Daycare tears
I’m still pretty unsure of this whole daycare thing and I’m really trying to trust we made the right decision. I know it’ll just take some time, but it’s not a fun process. We dropped the boy off on his first day and he had no idea what was going on. Lots of little kids and a ton of chaos. We got there while some of the kids were still having breakfast and Thrasher loves food, so he got pretty distracted but still wasn’t a happy camper when we left. I went to pick up him at 11:30 after lunch and he was the last kid sitting at the table, eating his lunch. Sweetest thing ever. He was covered in food. I think he was loving the fact that he wasn’t strapped in a high chair with a bib on with someone telling him not to throw his food. Once he saw me, the tears came and after a morning of tears of my part…
Well.
It. was. horrible.
The following day he had a visit with “mom” which means he is pretty much stuck in a car all morning being driven to and from, with the results being a no show as usual. That’s all I will say on that. Friday morning Kevin dropped him off and I was told there were some tears. His teacher is super sweet though and she said they were “buddies” on his first day so I have a feeling he got held a lot, which is good. I’d hate to know he was off crying by himself all morning. This week we are going to try to leave him a little longer to see how he does with taking a nap there.

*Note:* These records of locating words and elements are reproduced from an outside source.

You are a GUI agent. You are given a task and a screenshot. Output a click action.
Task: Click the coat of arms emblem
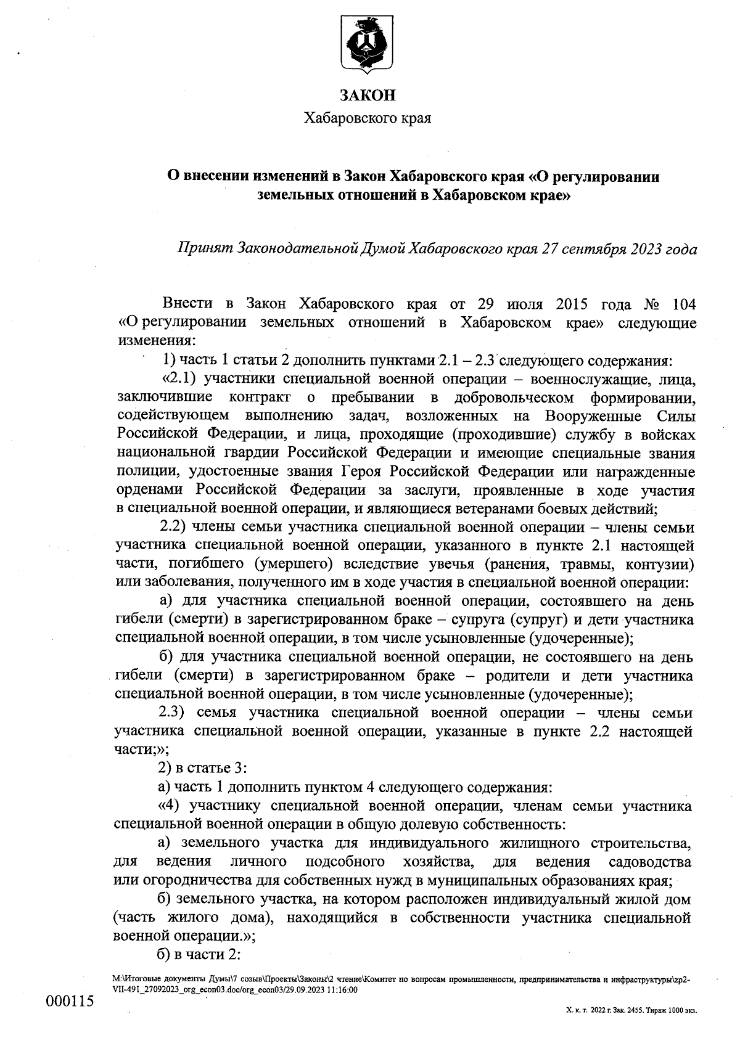click(x=368, y=44)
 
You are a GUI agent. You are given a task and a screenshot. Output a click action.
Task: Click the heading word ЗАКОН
click(x=368, y=96)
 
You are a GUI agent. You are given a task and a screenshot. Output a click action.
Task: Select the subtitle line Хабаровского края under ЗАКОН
click(x=368, y=118)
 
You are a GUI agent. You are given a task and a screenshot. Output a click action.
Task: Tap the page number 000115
click(x=70, y=1000)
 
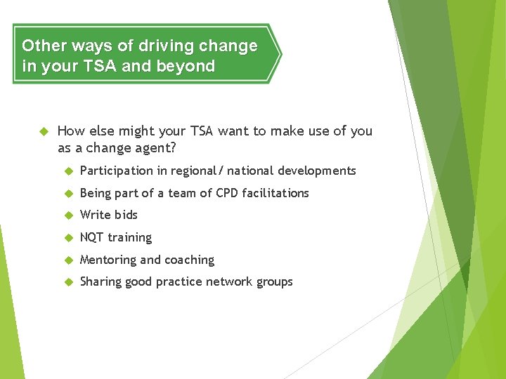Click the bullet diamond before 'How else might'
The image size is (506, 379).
tap(43, 131)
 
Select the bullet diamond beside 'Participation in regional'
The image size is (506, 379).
tap(69, 171)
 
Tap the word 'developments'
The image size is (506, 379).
tap(317, 171)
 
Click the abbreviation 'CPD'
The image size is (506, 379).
tap(228, 193)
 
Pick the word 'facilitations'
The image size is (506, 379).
tap(275, 193)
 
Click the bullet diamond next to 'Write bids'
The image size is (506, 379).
tap(69, 215)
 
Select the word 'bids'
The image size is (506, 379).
tap(126, 215)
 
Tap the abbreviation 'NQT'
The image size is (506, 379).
tap(91, 237)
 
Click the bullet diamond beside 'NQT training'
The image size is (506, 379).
tap(69, 238)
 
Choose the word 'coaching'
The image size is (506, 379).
tap(189, 260)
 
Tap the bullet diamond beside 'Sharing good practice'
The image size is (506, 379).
tap(69, 282)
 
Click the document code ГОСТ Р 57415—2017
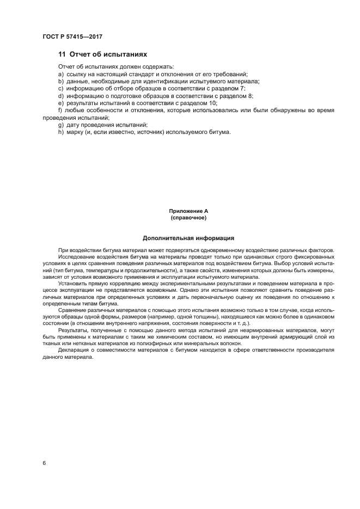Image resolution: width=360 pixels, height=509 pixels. click(72, 36)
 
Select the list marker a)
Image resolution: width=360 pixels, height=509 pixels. click(60, 74)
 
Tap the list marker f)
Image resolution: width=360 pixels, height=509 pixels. click(60, 110)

As for this weekend, I’m trying to soak in all of the moments with just me and my boys. I’ll never get this time back, and I want to make the most of it. In just a few weeks things are going to change and everyone will have to adjust. So before that happens. . . we’re playing, and tickling, and taking Sunday naps as a family, and letting Thrasher play in the tub for a long time, and eating ice cream. Lots of ice cream.